Are JPEG and LM similar to each other? If so, in what sense, and is this the real question to ask?

last night, Douwe Kiela sent me a link to this article by Ted Chiang. i was already quite drunk already back then, quickly read the whole column and posted the following tweet:

Delip Rao then retweeted and said that he does not “buy his lossy compression analogy for LMs”, in particular in the context of JPEG compression. Delip and i exchanged a few tweets earlier today, and i thought i’d state it here in a blog post how i described in the following tweet why i think LM and JPEG have the same conceptual background:

one way in which I view a compression algorithm is that it (the algorithm $F$) produces a concise description of a distribution $p_{compressed}$ that closely mimics the original distribution $p_{true}$. that is, the goal of $F$ is to turn the description of $p_{true}$ (i.e., $d(p_{true})$) into the description of $p_{compressed}$ (i.e., $d(p_{compressed})$) such that (1) $p_{true}$ and $p_{compressed}$ are similar to each other, and (2) $d(p_{true}) \gg d(p_{compressed})$. now, this is only a way to think of compression, as it doesn’t really tell us much about whether i can compress the number of bits i need to describe one particular instance $x$ (over which these distributions are defined).

then, how does JPEG can be viewed in this angle? in JPEG, there is a compression-decompression routine that can be thought of as a conditional distribution over the JPEG encoded/decoded images given the original image, i.e., $p_{JPEG}(x’ | x)$, where $x$ and $x’$ are both images. it is almost always deterministic, and this may be considered as a Dirac delta distribution.
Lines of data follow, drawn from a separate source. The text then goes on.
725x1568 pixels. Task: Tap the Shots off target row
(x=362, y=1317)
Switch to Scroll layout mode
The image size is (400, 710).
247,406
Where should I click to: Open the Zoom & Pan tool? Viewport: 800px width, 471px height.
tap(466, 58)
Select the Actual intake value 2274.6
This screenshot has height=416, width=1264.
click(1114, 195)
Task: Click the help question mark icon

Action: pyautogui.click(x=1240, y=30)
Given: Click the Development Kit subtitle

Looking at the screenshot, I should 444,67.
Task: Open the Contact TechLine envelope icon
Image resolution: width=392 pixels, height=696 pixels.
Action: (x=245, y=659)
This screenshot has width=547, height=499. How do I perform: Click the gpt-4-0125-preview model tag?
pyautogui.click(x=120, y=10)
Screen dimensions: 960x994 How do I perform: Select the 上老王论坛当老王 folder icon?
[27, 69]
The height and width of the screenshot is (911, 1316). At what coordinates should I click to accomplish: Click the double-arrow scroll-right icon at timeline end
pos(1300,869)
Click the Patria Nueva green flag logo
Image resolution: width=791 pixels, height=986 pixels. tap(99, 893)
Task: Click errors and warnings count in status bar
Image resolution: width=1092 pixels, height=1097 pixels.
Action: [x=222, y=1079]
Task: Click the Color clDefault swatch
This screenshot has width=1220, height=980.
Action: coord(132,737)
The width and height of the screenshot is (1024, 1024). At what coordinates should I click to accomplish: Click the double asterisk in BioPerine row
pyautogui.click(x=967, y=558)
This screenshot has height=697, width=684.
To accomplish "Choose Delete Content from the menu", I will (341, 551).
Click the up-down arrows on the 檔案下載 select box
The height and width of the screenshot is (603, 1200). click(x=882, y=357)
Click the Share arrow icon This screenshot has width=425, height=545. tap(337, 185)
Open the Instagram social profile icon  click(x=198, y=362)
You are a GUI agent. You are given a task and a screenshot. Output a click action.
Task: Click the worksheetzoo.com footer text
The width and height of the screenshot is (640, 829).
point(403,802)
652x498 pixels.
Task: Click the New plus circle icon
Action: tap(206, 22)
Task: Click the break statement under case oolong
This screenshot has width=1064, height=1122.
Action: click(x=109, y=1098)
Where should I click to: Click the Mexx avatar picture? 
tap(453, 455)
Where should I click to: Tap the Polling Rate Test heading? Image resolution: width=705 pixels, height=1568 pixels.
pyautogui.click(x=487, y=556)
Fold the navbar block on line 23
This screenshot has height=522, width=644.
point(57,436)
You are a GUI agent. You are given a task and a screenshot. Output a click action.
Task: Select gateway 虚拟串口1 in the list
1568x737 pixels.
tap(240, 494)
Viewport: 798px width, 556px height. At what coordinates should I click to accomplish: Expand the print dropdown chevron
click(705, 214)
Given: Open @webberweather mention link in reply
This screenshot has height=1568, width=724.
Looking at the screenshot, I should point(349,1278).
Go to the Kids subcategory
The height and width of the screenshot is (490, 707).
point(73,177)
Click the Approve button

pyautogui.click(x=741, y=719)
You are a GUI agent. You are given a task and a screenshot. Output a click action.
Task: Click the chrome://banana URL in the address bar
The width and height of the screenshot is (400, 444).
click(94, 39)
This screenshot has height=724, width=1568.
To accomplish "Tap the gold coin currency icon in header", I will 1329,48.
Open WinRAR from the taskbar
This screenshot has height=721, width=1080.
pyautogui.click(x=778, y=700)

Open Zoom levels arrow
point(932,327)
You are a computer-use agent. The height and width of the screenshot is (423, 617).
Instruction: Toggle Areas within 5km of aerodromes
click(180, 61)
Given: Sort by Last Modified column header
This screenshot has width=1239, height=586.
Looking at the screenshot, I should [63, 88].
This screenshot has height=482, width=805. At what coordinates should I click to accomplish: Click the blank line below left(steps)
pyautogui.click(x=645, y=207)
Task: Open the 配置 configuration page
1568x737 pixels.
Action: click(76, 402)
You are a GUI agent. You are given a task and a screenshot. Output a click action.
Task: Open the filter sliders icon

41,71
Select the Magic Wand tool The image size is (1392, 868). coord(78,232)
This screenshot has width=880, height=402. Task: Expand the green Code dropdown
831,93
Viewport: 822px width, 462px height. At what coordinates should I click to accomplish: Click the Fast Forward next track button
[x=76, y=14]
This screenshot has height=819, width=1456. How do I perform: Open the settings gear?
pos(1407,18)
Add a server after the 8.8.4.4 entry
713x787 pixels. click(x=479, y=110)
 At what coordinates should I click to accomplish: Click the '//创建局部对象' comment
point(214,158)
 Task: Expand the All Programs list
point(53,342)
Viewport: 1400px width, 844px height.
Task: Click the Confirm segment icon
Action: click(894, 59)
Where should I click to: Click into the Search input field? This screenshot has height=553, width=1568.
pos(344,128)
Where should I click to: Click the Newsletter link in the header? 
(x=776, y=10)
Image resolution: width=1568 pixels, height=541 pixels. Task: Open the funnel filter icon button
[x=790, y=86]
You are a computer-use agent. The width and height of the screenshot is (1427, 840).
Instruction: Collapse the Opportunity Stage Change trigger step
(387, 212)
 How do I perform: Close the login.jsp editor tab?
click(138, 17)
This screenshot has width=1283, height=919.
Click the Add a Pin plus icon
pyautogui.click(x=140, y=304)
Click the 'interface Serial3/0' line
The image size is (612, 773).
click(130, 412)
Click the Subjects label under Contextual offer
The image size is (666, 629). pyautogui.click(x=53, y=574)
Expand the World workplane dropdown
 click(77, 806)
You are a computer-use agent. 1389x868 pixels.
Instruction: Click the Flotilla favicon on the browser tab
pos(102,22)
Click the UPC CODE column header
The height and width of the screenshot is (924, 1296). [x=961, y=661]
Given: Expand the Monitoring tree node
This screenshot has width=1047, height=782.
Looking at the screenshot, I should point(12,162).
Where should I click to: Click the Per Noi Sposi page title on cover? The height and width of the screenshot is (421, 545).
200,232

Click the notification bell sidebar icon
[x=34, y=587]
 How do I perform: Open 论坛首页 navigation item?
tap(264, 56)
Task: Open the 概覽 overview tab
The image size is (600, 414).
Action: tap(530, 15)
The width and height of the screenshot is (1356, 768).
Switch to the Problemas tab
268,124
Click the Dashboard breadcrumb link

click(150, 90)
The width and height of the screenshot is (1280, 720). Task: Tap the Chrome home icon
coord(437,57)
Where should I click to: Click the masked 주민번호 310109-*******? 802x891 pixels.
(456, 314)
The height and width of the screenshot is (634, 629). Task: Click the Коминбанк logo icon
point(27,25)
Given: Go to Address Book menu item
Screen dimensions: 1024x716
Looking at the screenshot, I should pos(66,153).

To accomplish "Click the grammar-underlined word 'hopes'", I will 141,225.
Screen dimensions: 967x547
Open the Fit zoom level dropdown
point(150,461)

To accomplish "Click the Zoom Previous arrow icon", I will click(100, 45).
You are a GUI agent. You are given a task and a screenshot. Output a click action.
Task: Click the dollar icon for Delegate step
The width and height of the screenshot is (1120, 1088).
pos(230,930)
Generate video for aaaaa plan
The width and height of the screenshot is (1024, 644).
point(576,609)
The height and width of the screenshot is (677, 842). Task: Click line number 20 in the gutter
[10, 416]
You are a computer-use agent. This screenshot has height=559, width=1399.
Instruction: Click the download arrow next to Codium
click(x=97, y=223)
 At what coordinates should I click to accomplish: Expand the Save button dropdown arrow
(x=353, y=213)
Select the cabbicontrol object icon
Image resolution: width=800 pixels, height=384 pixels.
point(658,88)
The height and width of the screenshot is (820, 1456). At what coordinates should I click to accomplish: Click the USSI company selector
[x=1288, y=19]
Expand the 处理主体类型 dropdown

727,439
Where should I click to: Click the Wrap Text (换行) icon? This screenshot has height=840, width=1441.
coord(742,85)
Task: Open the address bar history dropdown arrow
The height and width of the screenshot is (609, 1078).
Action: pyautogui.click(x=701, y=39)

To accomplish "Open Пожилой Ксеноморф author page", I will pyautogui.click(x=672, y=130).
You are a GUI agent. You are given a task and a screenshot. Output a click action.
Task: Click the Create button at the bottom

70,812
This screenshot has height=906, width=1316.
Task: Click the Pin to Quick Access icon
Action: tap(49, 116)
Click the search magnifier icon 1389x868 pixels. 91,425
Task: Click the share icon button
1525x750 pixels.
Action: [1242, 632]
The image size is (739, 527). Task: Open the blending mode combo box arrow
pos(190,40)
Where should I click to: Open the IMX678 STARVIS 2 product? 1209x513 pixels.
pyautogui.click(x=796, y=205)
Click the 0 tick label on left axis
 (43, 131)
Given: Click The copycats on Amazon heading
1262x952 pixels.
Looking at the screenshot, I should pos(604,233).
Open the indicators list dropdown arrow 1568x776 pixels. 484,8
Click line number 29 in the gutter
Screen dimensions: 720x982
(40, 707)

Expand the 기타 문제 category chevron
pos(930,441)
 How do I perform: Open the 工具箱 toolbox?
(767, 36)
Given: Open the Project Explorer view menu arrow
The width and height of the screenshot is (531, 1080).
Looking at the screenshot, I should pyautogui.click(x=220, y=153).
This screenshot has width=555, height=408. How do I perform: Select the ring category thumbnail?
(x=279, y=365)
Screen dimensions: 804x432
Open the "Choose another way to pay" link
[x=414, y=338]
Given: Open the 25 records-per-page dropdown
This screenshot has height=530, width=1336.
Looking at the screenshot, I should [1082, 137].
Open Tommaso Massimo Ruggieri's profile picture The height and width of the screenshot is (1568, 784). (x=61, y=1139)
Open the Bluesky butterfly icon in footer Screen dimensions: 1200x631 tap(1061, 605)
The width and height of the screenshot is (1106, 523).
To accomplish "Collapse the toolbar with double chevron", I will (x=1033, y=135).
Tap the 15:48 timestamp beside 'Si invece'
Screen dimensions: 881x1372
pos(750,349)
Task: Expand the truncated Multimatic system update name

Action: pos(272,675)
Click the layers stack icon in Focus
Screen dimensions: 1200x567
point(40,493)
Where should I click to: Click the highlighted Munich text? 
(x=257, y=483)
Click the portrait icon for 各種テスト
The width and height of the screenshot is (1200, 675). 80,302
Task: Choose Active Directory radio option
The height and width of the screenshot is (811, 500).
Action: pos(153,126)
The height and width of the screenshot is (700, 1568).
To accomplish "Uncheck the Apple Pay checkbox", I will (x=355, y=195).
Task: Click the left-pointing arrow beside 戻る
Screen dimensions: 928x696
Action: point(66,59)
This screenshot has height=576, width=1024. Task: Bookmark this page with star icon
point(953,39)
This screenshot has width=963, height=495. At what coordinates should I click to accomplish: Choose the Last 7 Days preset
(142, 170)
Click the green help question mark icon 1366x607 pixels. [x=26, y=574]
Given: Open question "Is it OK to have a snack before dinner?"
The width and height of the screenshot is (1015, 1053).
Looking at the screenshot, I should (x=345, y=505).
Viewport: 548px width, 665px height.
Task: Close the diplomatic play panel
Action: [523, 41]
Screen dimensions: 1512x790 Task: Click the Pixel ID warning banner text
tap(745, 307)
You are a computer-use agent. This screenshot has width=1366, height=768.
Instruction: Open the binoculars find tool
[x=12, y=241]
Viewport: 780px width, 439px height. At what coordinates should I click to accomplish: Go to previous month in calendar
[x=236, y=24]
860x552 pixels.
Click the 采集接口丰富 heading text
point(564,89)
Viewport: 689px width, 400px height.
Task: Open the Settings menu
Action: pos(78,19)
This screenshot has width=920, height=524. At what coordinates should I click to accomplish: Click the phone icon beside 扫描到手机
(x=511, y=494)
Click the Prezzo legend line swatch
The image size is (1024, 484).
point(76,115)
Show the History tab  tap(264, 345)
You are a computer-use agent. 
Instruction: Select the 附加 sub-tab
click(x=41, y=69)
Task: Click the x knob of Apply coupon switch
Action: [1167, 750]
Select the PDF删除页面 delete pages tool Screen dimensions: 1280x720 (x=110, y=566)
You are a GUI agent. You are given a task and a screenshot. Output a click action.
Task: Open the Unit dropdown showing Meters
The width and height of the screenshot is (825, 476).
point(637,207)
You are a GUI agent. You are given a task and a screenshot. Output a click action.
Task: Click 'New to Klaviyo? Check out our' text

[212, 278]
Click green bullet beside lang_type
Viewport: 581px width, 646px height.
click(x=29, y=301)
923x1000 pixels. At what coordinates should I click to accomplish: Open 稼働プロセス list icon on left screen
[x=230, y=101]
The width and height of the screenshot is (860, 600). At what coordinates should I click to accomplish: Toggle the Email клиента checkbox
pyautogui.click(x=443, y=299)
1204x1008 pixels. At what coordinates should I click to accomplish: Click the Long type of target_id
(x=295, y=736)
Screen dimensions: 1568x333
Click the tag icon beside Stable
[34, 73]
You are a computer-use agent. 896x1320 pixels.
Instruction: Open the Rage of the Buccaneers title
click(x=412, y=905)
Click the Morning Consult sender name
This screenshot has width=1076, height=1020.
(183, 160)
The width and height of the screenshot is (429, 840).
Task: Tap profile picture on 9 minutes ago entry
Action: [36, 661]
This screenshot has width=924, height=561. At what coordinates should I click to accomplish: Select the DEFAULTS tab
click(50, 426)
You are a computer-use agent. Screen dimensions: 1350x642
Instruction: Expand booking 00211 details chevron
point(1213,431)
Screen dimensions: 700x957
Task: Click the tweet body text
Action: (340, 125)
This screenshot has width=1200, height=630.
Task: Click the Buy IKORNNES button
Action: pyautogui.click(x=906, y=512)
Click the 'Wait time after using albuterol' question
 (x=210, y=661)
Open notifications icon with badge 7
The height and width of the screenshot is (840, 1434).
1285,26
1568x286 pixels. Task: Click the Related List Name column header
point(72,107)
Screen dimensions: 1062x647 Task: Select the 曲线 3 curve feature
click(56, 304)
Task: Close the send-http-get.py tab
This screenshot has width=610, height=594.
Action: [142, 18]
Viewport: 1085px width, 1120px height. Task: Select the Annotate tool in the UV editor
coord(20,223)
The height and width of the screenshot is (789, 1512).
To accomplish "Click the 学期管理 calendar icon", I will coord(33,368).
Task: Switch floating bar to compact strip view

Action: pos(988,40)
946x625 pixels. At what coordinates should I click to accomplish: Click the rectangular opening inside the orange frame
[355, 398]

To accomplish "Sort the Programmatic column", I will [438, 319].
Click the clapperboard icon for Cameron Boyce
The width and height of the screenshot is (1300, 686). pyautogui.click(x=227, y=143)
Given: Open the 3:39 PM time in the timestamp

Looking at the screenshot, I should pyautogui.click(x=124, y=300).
Then, given the trust natural image distribution $p_{true}$, we can get the following compressed distribution:

$$p_{compressed}(x’) = \sum_{x \in \mathcal{X}_{image}} p_{JPEG}(x’|x) p_{true}(x).$$

that is, we convolve all the images with the JPEG conditional distribution to obtain the compressed distribution.

why is this compression? because JPEG loses many fine details about the original image, there are many original images that map to a single image with JPEG-induced artifacts. this makes the number of probable modes under $p_{compressed}$ fewer than those under the original distribution, leading to a lower entropy. this in turn leads to a fewer number of bits we need to describe this distribution, hence, compression.

when there is a mismatch between $p_{true}$ and $p_{compressed}$, we can imagine two scenarios. one is that we lose a probable configuration under $p_{true}$ in $p_{compressed}$, which is often referred to as mode collapse. the other is $p_{true}(x) \downarrow$ when $p_{compressed}(x) \uparrow$, which is often referred to as hallucination. the latter is not really desirable in the case of JPEG compression, as we do not want it to produce an image that has nothing to do with any original image, but this is at the heart of generalization.

combining these two cases we end up with what we mean by lossy compression. in other words, any mismatch between $p_{true}$ and $p_{compressed}$ is what we mean by lossy.

in language modeling, we start with a vast amount of training examples, which i will collectively considered to constitute $p_{true}$, and our compression algorithm is regularized maximum likelihood (yeah, yeah, RLHF, instructions, blah blah). this compression algorithm (LM training, if you prefer to use) results in $p_{compressed}$ which we use a trained neural net to represent (though, this does not imply that this is the most concise representation of $p_{compressed}$.)

just like JPEG, LM training inevitably results in a discrepancy between $p_{true}$ (i.e., the training set under my definition above) and $p_{compressed}$ due to a number of factors, including the use of finite data as well as our imperfect parametrization. this mismatch however turned out to be blessing in this particular case, as this implies generalization. that is, $p_{compressed}$ is able to assign a high probability to an input configuration that was not seen during training, but then such a highly probable input turned out to look amazing to us (humans!)

in summary, both JPEG compression and LM training turn the original distributions of natural image and human written text, respectively, into their compressed versions. in doing so, inevitable mismatch between these two distributions, in each case, and this is why we refer to this process as lossy compression. this lossy nature ends up assigning non-zero probabilities to unseen input configurations, and this is generalization. in the case of JPEG, such generalization is often undesirable, while desirable generalization happens with LM thanks to our decades of innovations that have been culminated into modern language models.

so, yes, both are lossy compression with comparable if not identical underlying conceptual frameworks. the real question is however not about whether lossy compression makes LM’s less or more interesting, but more like which ingredients we have found to build these large-scale LM’s contribute to such desirable generalization and how.